> TASK OBJECTIVE
Locate each line in the material that contains the string "button" and copy those lines out. Case counts.

[Word and element pointing entries]

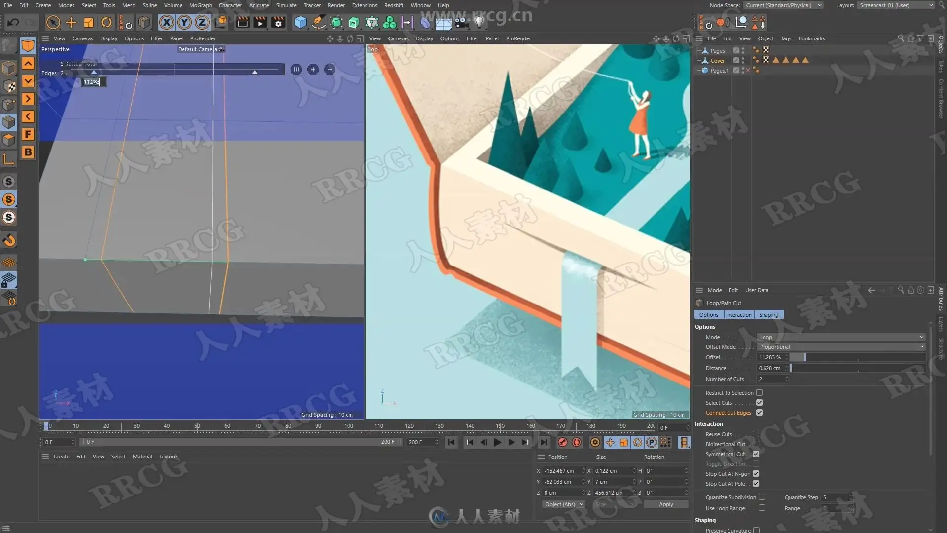Click the Offset percentage slider
Image resolution: width=947 pixels, height=533 pixels.
(x=857, y=357)
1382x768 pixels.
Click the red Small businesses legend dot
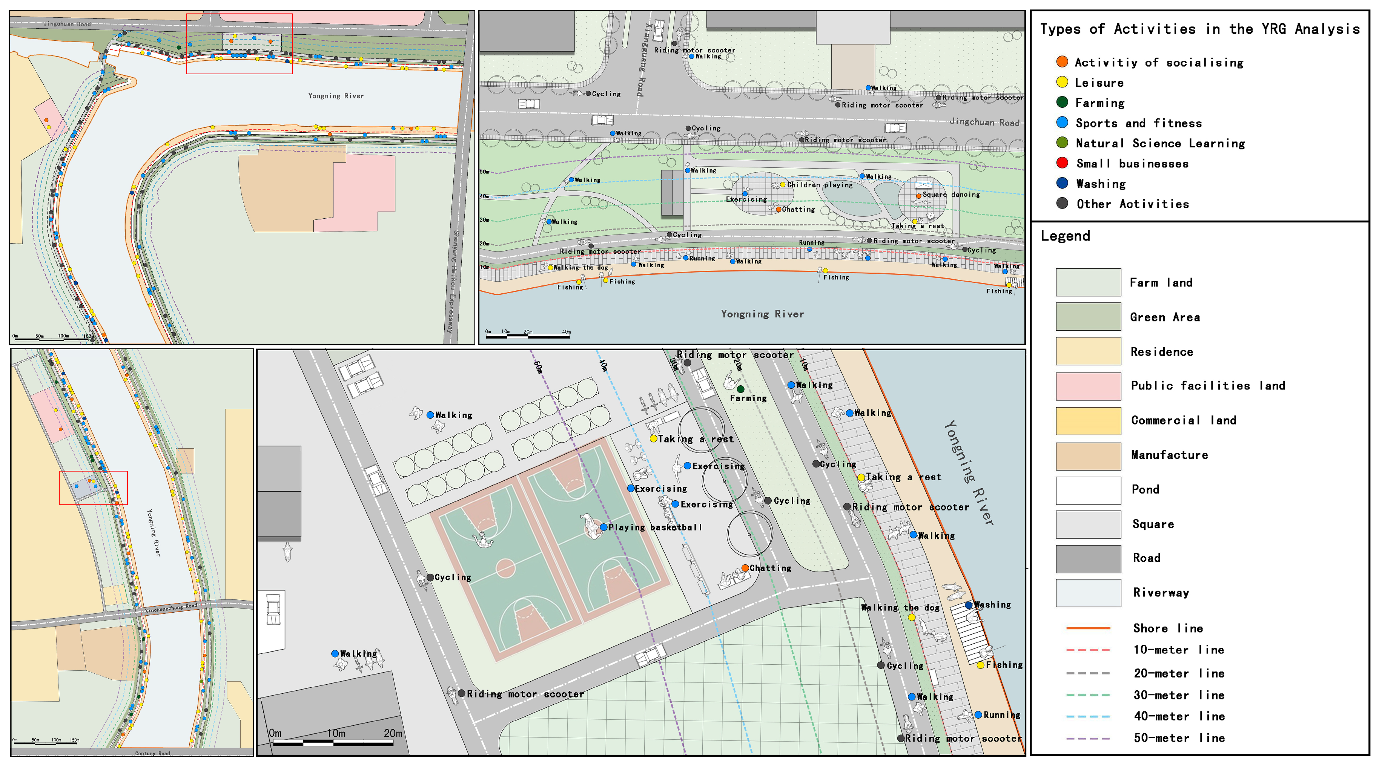[x=1062, y=163]
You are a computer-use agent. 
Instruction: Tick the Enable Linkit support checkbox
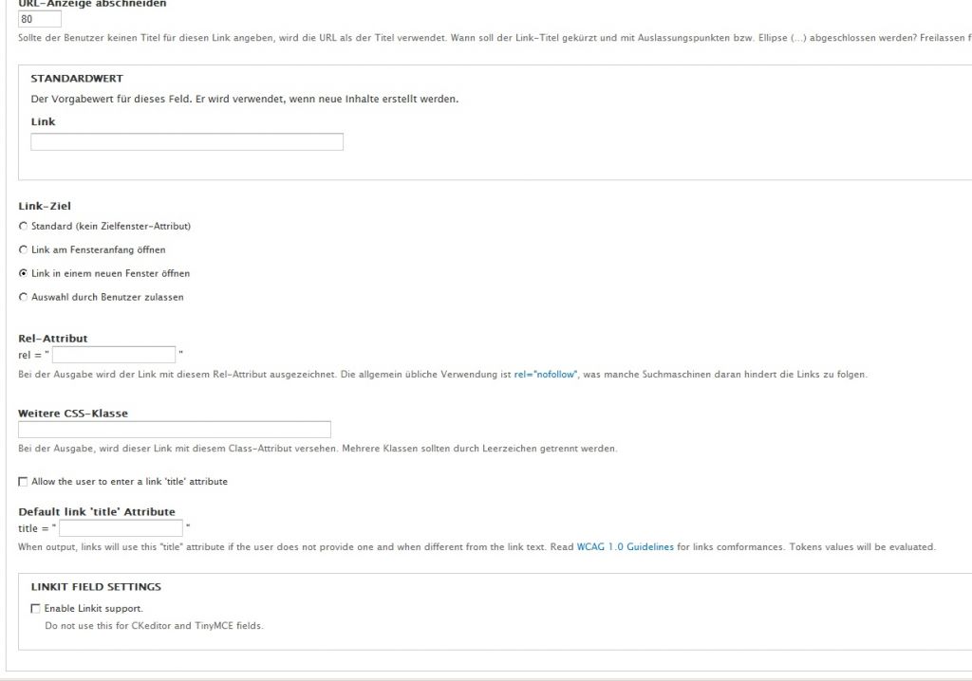pyautogui.click(x=36, y=609)
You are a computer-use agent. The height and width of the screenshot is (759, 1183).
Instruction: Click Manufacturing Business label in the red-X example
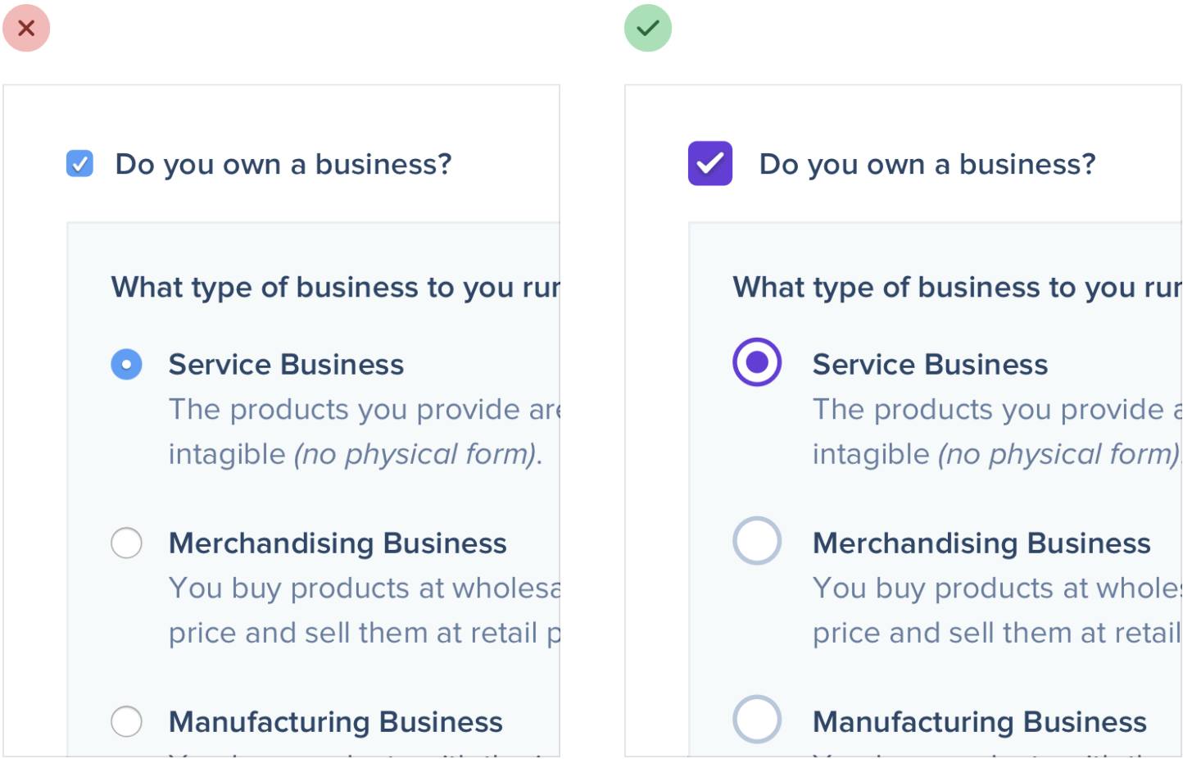pyautogui.click(x=335, y=722)
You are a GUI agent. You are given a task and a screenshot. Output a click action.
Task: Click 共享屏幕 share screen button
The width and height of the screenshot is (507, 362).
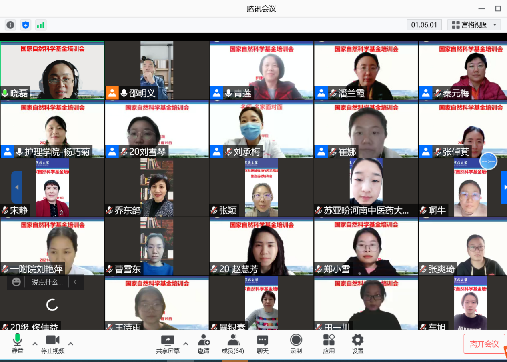click(168, 344)

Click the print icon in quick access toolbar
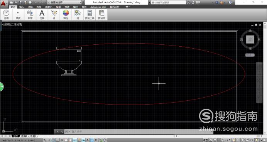30,2
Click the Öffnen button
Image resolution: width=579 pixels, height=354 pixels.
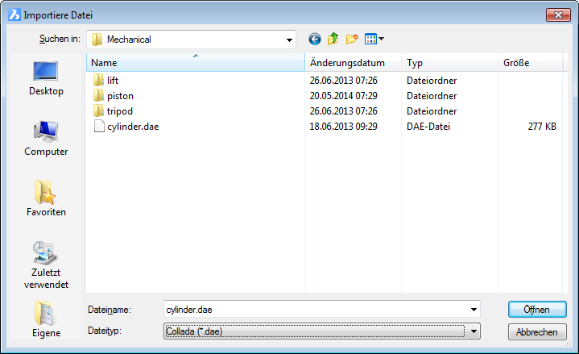pos(536,310)
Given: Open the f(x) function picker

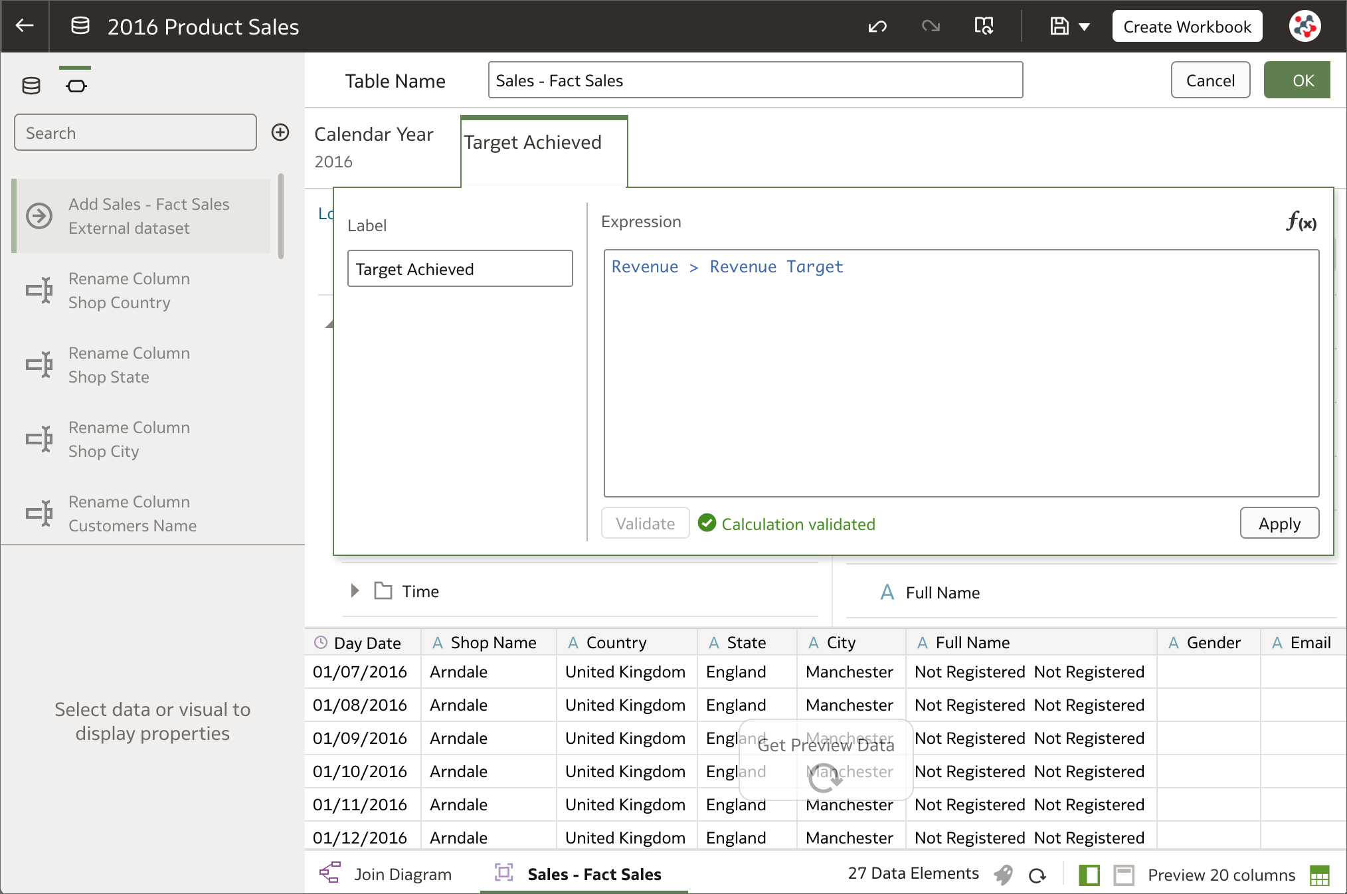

> OUTPUT OF THE TASK
Task: Click 共享屏幕 share screen button
Click the Öffnen button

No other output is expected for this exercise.